Dari sini kita bisa mendapat kesimpulan bahwa agama itu murni pemberian dari Allah bukan hasil kreasi manusia. Sekali lagi, agama adalah pemberian dari Allah, anugerah dari Allah, dan bukan kreasi manusia. Bukan buatan manusia.
Di ayat yang lain, Allah Subhanahu wa Ta’ala menegaskan bahwa agama yang Allah turunkan ini adalah nikmat yang besar yang telah Allah sempurnakan untuk manusia. Allah berfirman di Surat Al-Maidah di ayat yang ketiga:
ٱلْيَوْمَ أَكْمَلْتُ لَكُمْ دِينَكُمْ وَأَتْمَمْتُ عَلَيْكُمْ نِعْمَتِى وَرَضِيتُ لَكُمُ ٱلْإِسْلَٰمَ دِينًا
“Pada hari ini telah Kusempurnakan untuk kamu agamamu, dan telah Ku-cukupkan kepadamu nikmat-Ku, dan telah Ku-ridhai Islam itu jadi agama bagimu.” [Quran Al-Maidah: 3].
Allah Subhanahu wa Ta’ala menyebut agama sebagai nikmat, karena agama adalah anugerah dari Allah. Dialah yang memberikan itu kepada umat manusia. Ayat ini juga menunjukkan bahwa manusia tidak berkreasi membuat agama, tapi agama ini adalah murni pemberian dari Allah Subhanahu wa Ta’ala.
Oleh karena itulah, jamaah yang dimuliakan Allah Subhanahu wa Ta’ala, baik di dalam Alquran maupun hadits Nabi shallallahu ‘alaihi wa sallam, kita tidak menjumpai satu pun perintah untuk mencari agama. Atau membuat agama. Atau menggunakan logika untuk merancang agama. Karena yang namanya agama itu bukan dari hasil membuat dan berkreasi tapi agama itu dari anugerah Allah Subhanahu wa Ta’ala lalu manusia diperintahkan untuk mempelajarinya. Manusia diperintahkan untuk mengikutinya.
Karena itulah kalau kita perhatikan, di dalam Alquran Allah Subhanahu wa Ta’ala memerintahkan kita berkaitan dengan agama Islam ini ‘Masuklah kalian ke dalam agama Islam’. Allah Subhanahu wa Ta’ala berfirman,
يَٰٓأَيُّهَا ٱلَّذِينَ ءَامَنُوا۟ ٱدْخُلُوا۟ فِى ٱلسِّلْمِ كَآفَّةً
“Hai orang-orang yang beriman, masuklah kamu ke dalam Islam keseluruhan.” [Quran Al-Baqarah: 208]
Allah tidak memerintahkan carilah Islam kalian. Allah tidak memerintahkan rancang agama Islam kalian. Tidak. Karena yang namanya agama tidak mungkin dirancang dan tidak mungkin dikreasikan oleh akal manusia. Sebab manusia tidak akan mungkin mampu merancang agama. Atau berkreasi membuat sebuah agama.

# # # #

_TUGAS ANDA_:
(a) Jawablah pertanyaan berikut berdasarkan teks tentang agama di atas.
(i) Surat dan ayat mana yang dikutip untuk menegaskan bahwa Allah telah menyempurnakan agama bagi manusia?
(ii) Mengapa Allah menyebut agama sebagai nikmat?
(iii) Apa perintah Allah dalam Surat Al-Baqarah ayat 208 menurut terjemahan yang dikutip?
(b) Tuliskan kembali bagian teks tentang agama mulai dari "Oleh karena itulah, jamaah" sampai "diperintahkan untuk mengikutinya.", dengan mengganti "jamaah" menjadi "saudara-saudara".
(c) Teruskan teks tentang agama itu dengan melanjutkan dari kalimat terakhirnya.

_DATA TERSIMPAN_:

# # # #

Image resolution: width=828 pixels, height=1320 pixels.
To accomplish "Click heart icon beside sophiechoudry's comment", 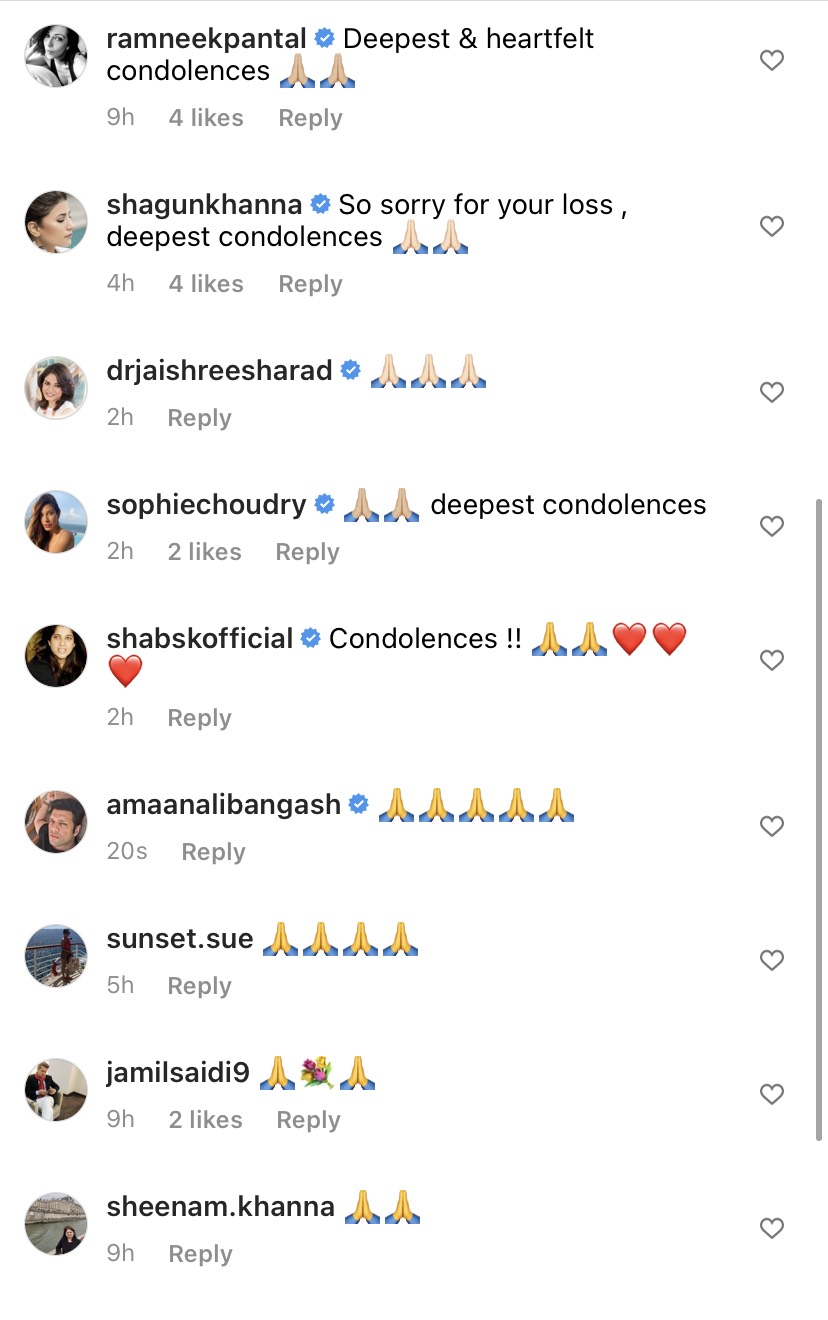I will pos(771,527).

# # # #

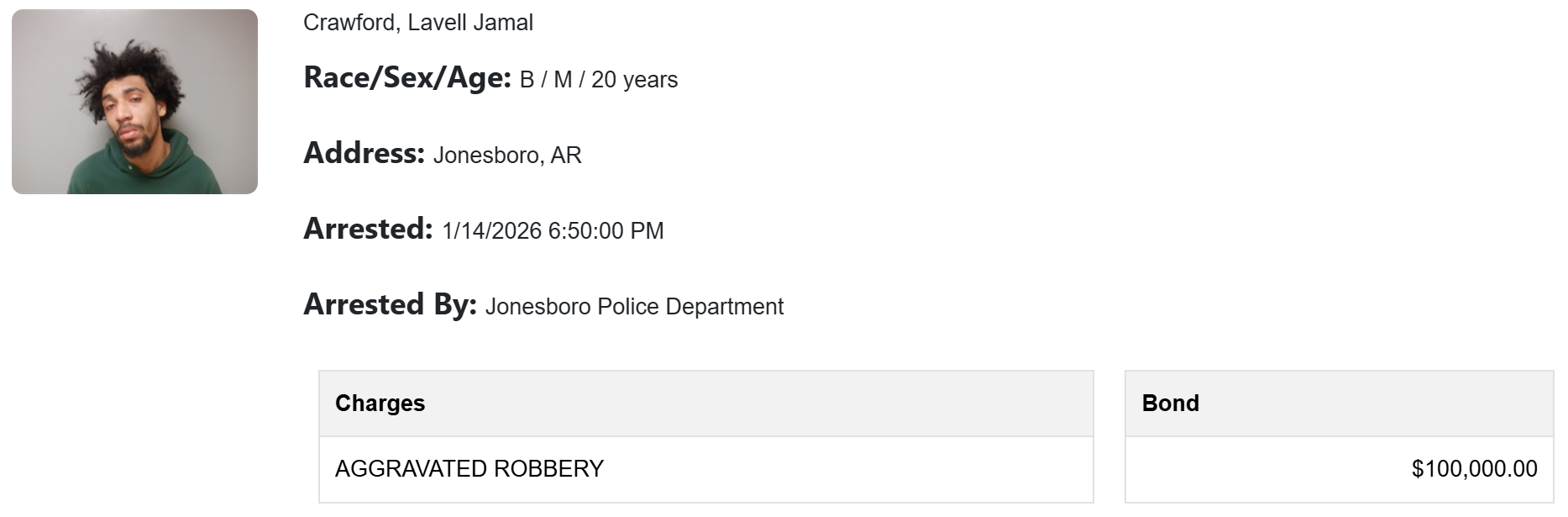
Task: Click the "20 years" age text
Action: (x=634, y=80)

# # # #

_DAFTAR JAWABAN_:
(a)
(i) Surat Al-Maidah ayat ketiga.
(ii) Karena agama adalah anugerah dari Allah.
(iii) "Hai orang-orang yang beriman, masuklah kamu ke dalam Islam keseluruhan."

(b)
Oleh karena itulah, saudara-saudara yang dimuliakan Allah Subhanahu wa Ta’ala, baik di dalam Alquran maupun hadits Nabi shallallahu ‘alaihi wa sallam, kita tidak menjumpai satu pun perintah untuk mencari agama. Atau membuat agama. Atau menggunakan logika untuk merancang agama. Karena yang namanya agama itu bukan dari hasil membuat dan berkreasi tapi agama itu dari anugerah Allah Subhanahu wa Ta’ala lalu manusia diperintahkan untuk mempelajarinya. Manusia diperintahkan untuk mengikutinya.

(c)
Di ayat yang lain, Allah Subhanahu wa Ta’ala juga perintahkan kepada kita agar kita hanya mengikuti, bukan membuat atau berkreasi. Allah Subhanahu wa Ta’ala berfirman dalam Surat Al-A’raf ayat yang ketiga:
ٱتَّبِعُوا۟ مَآ أُنزِلَ إِلَيْكُم مِّن رَّبِّكُمْ وَلَا تَتَّبِعُوا۟ مِن دُونِهِۦٓ أَوْلِيَآءَ
“Ikutilah apa yang diturunkan kepadamu dari Tuhanmu dan janganlah kamu mengikuti pemimpin-pemimpin selain-Nya.” [Quran Al-A’raf: 3]
Maksudnya janganlah kalian menjadikan orang-orang yang disebut sebagai tokoh agama sebagai panutan padahal mereka menyimpang dari ajaran Allah. Prinsip adalam beragama adalah tinggal mengikuti. Prinsip dalam beragama adalah tinggal masuk. Manusia menerima dan bukan mencari.
Karena itulah jamaah yang dimuliakan Allah, intinya isi dari agama ada dua pokok penting. Yang pertama adalah akidah. Dan yang kedua adalah hukum. Dalam masalah akidah, kita telah diberikan paket akidah. Maka, akidah itu bukan dicari dan bukan dilogikakan. Sehingga tidak ada istilah “saya akan merancang akidah dengan logika saya”. Itu tidak mungkin. Atau membuat akidah berdasarkan consensus orang-orang yang ahli dalam berfikir. Tidak mungkin. Karena manusia tidak mungkin bisa merancang akidah.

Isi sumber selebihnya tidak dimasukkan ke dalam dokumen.